Grotta Nicolucci
Sito in pillole
La Grotta Nicolucci riveste attualmente notevole importanza regionale in quanto costituisce per ora l’unico esempio dell’Età del Bronzo medio e recente nella penisola sorrentina. In circa 100 anni dalla scoperta di Lorenzoni la grotta ha subito molte manomissioni soprattutto nella parte interna non lasciando alcuno strato più da scavare.
Modalità e anno di ritrovamento
Nel 1885 la grotta viene esplorata per la prima volta da Riccardo Lorenzoni che scava il primo dei 2 vani della spelonca documentando il materiale rinvenuto. L’importante rinvenimento viene intitolato a Giustiniano Nicolucci, professore di antropologia dell’Università di Napoli. Si è trattato per lo più di scavi fortuiti in cerca di tesori nascosti. La denominazione di Grotta del Tesoro” si deve a Silvio Saltovar Gargiulo che ripubblicò l’articolo di Lorenzoni aggiungendo una parte introduttiva dedicata alla storia della grotta, alcune immagini e una descrizione del costone calcareo.
Descrizione
La Grotta Nicolucci è situata nel costone calcareo sovrastante la parte estrema della città di Sorrento a circa novanta metri sul livello del mare; non è facilmente visibile da lontano, specialmente nella stagione primaverile, poiché tutta la zona circostante è completamente ricoperta dalla macchia mediterranea e da una vegetazione infestante da rovi. L’apertura della grotta ha forma semiellittica, abbastanza ampia e alta. Essa immette in un piccolo ambiente di pochi metri quadrati il cui piano e ribassato rispetto all’ingresso a causa dei numerosi scavi ormai incontrollati. L’interno ha una alta volta con concrezioni stalattitiche, mentre sulle pareti sono frequenti incrostazioni di muschi e di alghe. La parete di fondo, di fronte all’ingresso, si divide in due ripiani, l’uno sovrapposto all’altro, separati da un arco stalagmitico. Alla porzione superiore della grotta, sopraelevata di circa due metri sul piano inferiore, divisa in un vestibolo e in una camera interna, si accede con difficoltà, mentre la porzione inferiore ha una maggiore ampiezza d’ingresso.
Reperti e oggetti
Reperti ceramici conservati presso:
- Museo di Antropologia dell’Università di Napoli “Federico II”
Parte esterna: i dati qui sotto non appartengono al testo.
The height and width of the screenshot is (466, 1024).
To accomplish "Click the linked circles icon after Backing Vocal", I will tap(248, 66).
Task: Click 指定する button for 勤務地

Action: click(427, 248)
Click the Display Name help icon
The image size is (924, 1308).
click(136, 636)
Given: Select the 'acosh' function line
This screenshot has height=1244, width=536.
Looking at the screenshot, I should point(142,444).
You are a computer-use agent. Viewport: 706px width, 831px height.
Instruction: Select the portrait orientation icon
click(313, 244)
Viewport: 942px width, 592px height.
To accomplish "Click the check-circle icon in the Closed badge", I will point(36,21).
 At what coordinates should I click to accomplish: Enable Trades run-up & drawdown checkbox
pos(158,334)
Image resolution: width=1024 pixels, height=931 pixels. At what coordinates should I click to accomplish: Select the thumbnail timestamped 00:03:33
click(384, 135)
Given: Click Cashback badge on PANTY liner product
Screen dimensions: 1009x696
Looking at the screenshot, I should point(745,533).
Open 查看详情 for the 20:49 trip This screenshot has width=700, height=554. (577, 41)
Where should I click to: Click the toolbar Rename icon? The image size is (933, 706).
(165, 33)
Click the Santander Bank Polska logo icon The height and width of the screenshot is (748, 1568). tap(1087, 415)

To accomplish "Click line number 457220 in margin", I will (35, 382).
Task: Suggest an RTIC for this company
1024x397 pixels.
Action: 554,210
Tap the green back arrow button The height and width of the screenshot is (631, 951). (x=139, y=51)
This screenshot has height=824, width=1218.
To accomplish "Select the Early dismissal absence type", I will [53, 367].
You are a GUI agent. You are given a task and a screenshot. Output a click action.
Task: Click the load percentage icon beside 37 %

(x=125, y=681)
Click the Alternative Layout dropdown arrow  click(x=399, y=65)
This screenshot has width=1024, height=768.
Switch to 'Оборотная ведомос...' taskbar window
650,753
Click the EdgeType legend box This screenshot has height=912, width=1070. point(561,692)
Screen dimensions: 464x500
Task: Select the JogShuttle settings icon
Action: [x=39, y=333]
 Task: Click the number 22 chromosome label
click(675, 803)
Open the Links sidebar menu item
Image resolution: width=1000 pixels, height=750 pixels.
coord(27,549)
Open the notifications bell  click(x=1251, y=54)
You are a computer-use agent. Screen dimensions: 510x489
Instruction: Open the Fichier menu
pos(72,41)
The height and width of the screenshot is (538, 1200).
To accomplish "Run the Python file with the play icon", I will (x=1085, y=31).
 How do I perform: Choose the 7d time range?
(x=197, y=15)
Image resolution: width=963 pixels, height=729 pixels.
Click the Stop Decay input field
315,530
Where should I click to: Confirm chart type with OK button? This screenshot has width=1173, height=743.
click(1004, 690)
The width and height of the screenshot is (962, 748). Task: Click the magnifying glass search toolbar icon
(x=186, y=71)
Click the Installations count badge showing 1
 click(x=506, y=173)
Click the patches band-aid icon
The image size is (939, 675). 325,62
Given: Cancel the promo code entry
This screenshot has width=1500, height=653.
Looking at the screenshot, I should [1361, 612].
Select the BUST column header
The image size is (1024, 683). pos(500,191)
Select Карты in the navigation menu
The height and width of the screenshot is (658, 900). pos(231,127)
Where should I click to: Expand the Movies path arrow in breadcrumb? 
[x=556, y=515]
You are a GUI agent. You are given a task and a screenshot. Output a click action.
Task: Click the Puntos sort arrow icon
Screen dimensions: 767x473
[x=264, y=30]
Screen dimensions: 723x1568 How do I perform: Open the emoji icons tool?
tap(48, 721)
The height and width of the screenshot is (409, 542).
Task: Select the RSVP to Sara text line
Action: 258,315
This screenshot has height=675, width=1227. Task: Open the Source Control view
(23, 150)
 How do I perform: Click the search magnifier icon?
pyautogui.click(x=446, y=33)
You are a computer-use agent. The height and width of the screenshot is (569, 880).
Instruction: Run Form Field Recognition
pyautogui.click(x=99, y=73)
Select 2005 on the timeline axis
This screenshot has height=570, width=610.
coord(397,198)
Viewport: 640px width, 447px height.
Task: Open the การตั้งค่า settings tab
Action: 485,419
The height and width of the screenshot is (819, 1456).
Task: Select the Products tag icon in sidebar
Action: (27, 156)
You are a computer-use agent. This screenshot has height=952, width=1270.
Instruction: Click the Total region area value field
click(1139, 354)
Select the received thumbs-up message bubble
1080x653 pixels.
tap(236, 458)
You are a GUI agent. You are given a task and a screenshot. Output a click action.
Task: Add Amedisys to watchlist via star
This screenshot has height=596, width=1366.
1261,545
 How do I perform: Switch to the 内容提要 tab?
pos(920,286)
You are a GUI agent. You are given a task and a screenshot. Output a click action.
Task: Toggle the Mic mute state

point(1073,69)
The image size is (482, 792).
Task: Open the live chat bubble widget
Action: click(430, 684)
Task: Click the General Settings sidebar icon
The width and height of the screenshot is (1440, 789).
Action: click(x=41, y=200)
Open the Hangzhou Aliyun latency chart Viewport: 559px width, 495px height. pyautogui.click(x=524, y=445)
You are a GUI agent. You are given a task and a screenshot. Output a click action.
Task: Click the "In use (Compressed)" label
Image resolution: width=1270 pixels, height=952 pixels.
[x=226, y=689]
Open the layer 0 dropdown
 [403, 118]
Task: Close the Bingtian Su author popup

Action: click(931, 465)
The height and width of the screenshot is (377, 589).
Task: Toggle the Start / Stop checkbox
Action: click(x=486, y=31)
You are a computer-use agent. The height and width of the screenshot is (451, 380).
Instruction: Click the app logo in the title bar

- Museo Archeologico Nazionale di Napoli
- Museo Correale di Terranova
Il Museo di Antropologia dell’Università di Napoli è aperto durante i seguenti orari:
- Lunedì e Giovedì dalle 9:00 alle 13:30 e dalle 14:15 alle 16:30
- Martedì,Mercoledì e Venerdì dalle 9:00 alle 13:30
Il Museo Archeologico Nazionale di Napoli è aperto tutti i giorni, tranne il Martedì, dalle 9:00 alle 19:30.
Il Museo Correale di Terranova è aperto da Martedì al Sabato dalle 9:00 alle 18:00, e dalle 9:00 alle 13:00 la Domenica e i festivi (Lunedì chiuso).
Curiosità
La grotta è situata in una zona che i sorrentini chiamano “Conca” poco dopo una grande spaccatura nella montagna in cui scorre un ruscello proveniente dalla sorgente Neffola che, proseguendo nel vallone sottostante, in gran parte ricoperto, giunge fino alla Marina Grande e quindi al mare.
Orari di visita
La grotta al momento non è visitabile
Dove ci troviamo
Via Capo n. 11
Cronologia
Fine II millennio a.C. – IV sec. a.C.